The Entelligent View: We’re a global company. We’re headquartered in Boulder, Colorado, but we have team members around the world, including in New York City. New Yorkers — including financial leaders who can live pretty much anywhere they want — have tended to consider their city immune from extreme climate impacts relative to most other places in the world. Not anymore.
No. 2: Carbon Measurement Under Pressure
Carbon data today still holds pride of place when it comes to current and future policymaking for nations, corporations and NGOs worldwide. But carbon’s doubters are growing more vocal — particularly among those who fear we are lying to ourselves when it comes to our successes in the battle to mitigate and reverse the effects of climate change. Concerns expressed last week by a former Energy Dept. official about a North Dakota carbon capture and storage proposal are only the latest in a recent run of challenges to carbon data’s accuracy. Here’s the deal: As a metric for success and progress — certainly in the short- to medium-term — carbon data is seriously flawed. Those flaws have important implications for those who aim to take direct action, and especially for those who hope to redirect the forces of capitalism in the service of a secure climate future.
The Entelligent View: Even if carbon data were inaccurate — and we agree it is seriously flawed — it has other critical issues that make it less than useful for investors and risk managers.
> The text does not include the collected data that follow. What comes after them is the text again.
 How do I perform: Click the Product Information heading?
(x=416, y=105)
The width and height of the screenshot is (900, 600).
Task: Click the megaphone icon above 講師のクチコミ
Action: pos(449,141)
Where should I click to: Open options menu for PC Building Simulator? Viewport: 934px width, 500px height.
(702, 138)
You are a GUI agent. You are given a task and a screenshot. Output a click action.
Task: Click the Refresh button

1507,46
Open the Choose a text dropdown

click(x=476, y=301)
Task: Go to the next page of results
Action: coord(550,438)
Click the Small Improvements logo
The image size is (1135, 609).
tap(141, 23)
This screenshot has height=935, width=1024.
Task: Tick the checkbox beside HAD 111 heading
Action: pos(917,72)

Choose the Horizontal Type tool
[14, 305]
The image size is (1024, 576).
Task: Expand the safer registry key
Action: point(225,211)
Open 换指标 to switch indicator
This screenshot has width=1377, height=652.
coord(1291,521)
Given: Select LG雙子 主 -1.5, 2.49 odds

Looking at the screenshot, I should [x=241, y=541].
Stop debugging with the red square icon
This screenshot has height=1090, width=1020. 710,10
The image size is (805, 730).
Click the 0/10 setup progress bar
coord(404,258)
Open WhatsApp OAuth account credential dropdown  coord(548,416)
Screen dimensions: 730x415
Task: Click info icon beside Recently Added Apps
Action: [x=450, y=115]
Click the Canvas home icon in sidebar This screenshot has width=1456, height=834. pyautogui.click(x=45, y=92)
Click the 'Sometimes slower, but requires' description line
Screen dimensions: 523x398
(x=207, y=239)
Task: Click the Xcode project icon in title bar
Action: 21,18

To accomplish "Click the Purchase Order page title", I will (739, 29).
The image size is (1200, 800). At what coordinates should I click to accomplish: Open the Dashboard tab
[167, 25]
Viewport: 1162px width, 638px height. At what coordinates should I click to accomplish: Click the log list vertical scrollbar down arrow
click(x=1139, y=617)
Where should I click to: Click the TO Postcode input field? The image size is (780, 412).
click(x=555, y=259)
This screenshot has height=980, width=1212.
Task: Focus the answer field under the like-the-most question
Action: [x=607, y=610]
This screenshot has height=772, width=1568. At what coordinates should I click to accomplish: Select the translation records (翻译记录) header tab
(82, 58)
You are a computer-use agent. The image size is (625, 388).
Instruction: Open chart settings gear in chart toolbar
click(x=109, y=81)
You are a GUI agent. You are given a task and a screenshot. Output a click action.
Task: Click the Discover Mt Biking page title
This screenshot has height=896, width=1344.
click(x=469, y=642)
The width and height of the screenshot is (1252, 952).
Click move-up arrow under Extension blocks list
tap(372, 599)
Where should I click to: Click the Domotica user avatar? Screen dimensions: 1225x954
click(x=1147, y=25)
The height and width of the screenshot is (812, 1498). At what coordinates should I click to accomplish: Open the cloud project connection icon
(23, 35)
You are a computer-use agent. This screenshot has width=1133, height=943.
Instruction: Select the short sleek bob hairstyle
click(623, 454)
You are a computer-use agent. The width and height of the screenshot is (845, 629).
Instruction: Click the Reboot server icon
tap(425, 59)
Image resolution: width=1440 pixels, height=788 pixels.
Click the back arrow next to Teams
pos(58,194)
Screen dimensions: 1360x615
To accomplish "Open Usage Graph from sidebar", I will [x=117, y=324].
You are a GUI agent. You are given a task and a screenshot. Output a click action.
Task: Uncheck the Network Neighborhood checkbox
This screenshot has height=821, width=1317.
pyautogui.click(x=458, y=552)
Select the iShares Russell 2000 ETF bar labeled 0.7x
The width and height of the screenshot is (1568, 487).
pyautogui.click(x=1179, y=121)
For one thing, it only tells part of the story, focusing on the transition’s downside risk and ignoring the upside opportunities it poses for some investments. It also lacks financial materiality, because the world is a still a long way from having a uniform carbon offsets regime in place, which makes it hard to perform the level-field comparisons risk management and portfolio management require.
No.1: Climate Scenarios Seize the Spotlight
The Securities and Exchange Commission is definitely not rushing to deliver on its commitment to provide new climate disclosure regulations. But others are making strides: In late 2022, the Network for Greening the Financial System introduced six new Phase III scenarios. In the ensuing months, regulators and policymakers adopted the new framework, including TCFD. And “scenario thinking” began to play a large role in the business community’s conversation about climate, as scientists challenged conventional wisdom and businesspeople learned that climate harms had arrived sooner, but mitigation costs had on balance fallen faster.
The Entelligent View: Scenario modeling, from our founding, has been a critical component of Entelligent’s methodology. (In fact, it’s at the heart of our first patent.) That’s why, when NGFS released Phase III, we became the first to integrate the new scenarios into our approach. And we carried them forward as a linchpin of our just-released Smart Climate 2.0 data and analytic suite. Among other things, Entelligent has embraced NGFS’s more robust use of the physical risk inputs now embedded in Integrated Assessment Models (IAMs), alongside their transition risk inputs.